[GOAL OF THE EXERCISE]: Filter these entries, keeping only lines that hold the word "agent".

[PROVIDED RECORDS]:
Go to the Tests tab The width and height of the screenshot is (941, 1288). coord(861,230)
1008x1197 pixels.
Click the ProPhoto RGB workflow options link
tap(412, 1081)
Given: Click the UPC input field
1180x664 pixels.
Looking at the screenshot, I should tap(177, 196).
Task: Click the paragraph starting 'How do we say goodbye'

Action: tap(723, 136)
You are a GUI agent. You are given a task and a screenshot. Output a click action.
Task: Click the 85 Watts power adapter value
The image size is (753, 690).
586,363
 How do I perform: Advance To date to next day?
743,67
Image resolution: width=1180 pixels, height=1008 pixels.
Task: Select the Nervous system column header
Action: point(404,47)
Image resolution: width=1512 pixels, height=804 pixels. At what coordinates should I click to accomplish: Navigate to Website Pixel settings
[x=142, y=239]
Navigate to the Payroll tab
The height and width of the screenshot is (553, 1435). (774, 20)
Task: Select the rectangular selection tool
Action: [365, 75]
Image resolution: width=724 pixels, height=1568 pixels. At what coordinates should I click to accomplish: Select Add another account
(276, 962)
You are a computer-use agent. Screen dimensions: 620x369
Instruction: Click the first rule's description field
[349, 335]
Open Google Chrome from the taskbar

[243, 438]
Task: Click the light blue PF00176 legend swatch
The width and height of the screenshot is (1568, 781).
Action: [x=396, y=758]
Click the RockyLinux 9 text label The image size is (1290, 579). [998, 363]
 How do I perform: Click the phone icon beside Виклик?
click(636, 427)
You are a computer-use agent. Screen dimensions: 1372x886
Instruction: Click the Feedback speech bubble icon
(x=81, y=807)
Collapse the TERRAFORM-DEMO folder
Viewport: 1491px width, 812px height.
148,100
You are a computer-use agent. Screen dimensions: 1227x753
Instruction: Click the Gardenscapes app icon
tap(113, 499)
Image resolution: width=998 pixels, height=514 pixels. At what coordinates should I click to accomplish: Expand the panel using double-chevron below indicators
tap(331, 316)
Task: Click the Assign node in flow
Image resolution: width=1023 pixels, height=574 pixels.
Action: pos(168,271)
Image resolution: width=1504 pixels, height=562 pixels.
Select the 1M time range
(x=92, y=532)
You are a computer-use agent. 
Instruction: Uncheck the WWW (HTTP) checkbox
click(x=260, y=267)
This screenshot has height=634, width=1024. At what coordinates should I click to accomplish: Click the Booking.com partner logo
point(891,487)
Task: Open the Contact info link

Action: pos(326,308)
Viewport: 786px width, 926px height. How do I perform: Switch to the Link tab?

[RESPONSE AREA]:
You are a GUI agent. You are given a task and a screenshot. Output a click action.
You are a computer-use agent. Screen dimensions: 620x369
You are a computer-use agent. Screen dimensions: 1372x886
You are a computer-use agent. Screen dimensions: 1227x753
You are a computer-use agent. 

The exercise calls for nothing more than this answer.